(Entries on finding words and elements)
◇ ◇ ◇ ◇ ◇ ◇ ◇
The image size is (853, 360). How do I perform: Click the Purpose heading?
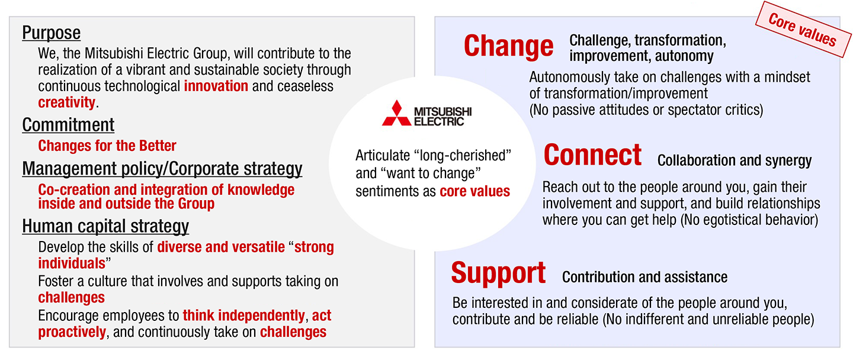pos(51,33)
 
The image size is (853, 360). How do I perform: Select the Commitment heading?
pos(68,125)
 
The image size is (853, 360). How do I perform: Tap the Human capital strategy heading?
pos(105,226)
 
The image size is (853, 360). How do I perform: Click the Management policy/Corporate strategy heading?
pos(162,169)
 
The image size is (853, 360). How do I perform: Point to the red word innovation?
pos(216,86)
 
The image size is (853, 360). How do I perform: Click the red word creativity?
pos(66,102)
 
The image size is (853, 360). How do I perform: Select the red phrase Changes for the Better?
pos(107,146)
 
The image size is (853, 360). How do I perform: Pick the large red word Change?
pos(508,46)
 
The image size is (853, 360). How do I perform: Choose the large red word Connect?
pos(592,155)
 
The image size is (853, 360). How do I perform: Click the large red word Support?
pos(498,273)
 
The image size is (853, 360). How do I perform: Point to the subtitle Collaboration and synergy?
pos(735,160)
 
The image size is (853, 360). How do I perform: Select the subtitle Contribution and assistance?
pos(644,277)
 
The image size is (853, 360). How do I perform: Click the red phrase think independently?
pos(243,315)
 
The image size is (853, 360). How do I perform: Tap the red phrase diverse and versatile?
pos(221,247)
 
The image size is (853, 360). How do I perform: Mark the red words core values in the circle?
pos(474,191)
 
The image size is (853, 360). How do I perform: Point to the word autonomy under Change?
pos(686,57)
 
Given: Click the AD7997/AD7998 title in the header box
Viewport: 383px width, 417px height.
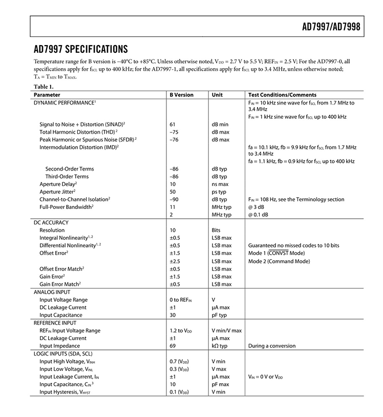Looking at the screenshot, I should click(x=333, y=27).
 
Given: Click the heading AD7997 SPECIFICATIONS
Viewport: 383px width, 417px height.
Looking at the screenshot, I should click(x=80, y=50).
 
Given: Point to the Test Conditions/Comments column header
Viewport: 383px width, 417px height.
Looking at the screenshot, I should click(x=282, y=95).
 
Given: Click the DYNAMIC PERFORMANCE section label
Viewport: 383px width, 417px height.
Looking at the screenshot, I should click(x=65, y=102).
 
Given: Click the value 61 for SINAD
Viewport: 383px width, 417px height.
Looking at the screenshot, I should click(x=173, y=124).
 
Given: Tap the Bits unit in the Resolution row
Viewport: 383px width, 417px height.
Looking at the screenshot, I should click(x=216, y=231).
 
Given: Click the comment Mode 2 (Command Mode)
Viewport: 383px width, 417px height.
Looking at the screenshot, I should click(x=279, y=261).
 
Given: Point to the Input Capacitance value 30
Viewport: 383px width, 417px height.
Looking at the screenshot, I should click(x=173, y=315).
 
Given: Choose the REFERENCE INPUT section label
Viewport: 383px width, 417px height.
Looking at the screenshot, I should click(x=55, y=323).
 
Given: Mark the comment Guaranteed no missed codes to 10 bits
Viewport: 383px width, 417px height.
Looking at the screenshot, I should click(x=293, y=245).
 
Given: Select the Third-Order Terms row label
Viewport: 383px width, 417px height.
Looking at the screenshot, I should click(x=67, y=176).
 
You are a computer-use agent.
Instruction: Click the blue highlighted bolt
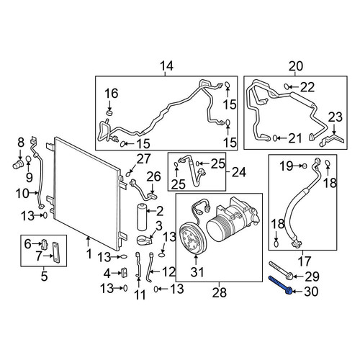(280, 285)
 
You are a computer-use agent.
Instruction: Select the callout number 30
(311, 292)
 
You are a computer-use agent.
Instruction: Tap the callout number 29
(312, 276)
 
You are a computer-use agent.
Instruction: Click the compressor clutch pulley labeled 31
(192, 238)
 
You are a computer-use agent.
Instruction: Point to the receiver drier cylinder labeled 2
(143, 217)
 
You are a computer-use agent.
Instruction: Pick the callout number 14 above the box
(166, 66)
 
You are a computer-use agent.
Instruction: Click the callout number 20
(296, 66)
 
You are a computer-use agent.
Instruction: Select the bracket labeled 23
(333, 140)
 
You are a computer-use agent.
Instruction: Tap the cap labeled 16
(109, 113)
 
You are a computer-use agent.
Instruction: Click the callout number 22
(307, 87)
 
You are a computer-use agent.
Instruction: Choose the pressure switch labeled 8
(18, 164)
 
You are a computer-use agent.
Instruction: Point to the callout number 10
(22, 194)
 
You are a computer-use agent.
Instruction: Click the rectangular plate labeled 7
(56, 253)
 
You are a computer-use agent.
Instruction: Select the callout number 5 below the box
(44, 276)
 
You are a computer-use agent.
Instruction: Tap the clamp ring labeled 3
(145, 240)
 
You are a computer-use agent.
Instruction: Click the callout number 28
(220, 292)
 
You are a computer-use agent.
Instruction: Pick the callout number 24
(239, 172)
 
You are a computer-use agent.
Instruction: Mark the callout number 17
(304, 261)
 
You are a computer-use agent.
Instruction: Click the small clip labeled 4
(125, 272)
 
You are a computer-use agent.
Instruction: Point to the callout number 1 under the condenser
(89, 253)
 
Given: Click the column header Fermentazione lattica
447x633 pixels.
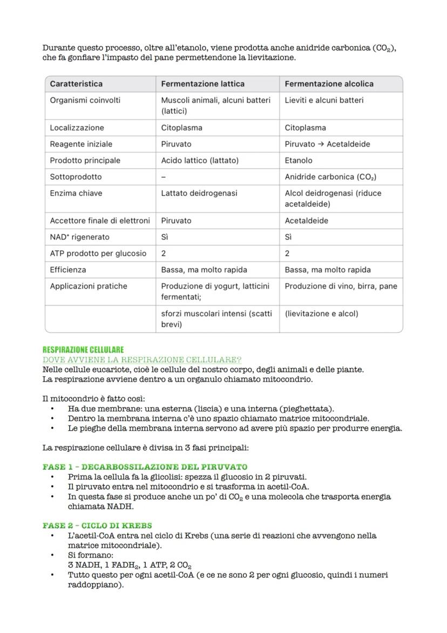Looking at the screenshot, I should pos(202,84).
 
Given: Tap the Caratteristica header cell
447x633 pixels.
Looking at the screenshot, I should pos(76,84).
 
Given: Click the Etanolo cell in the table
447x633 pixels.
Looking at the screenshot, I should pos(299,161).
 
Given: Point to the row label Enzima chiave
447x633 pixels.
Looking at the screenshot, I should pos(76,193).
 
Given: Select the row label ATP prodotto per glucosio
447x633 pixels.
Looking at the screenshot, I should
◇ ◇ ◇ ◇ ◇ ◇ ◇
(Work required) From the records above, copy every line that contains the word "section".

(Solution)
Given: Click the DYNAMIC PERFORMANCE section label
Given: Choose the REFERENCE INPUT section label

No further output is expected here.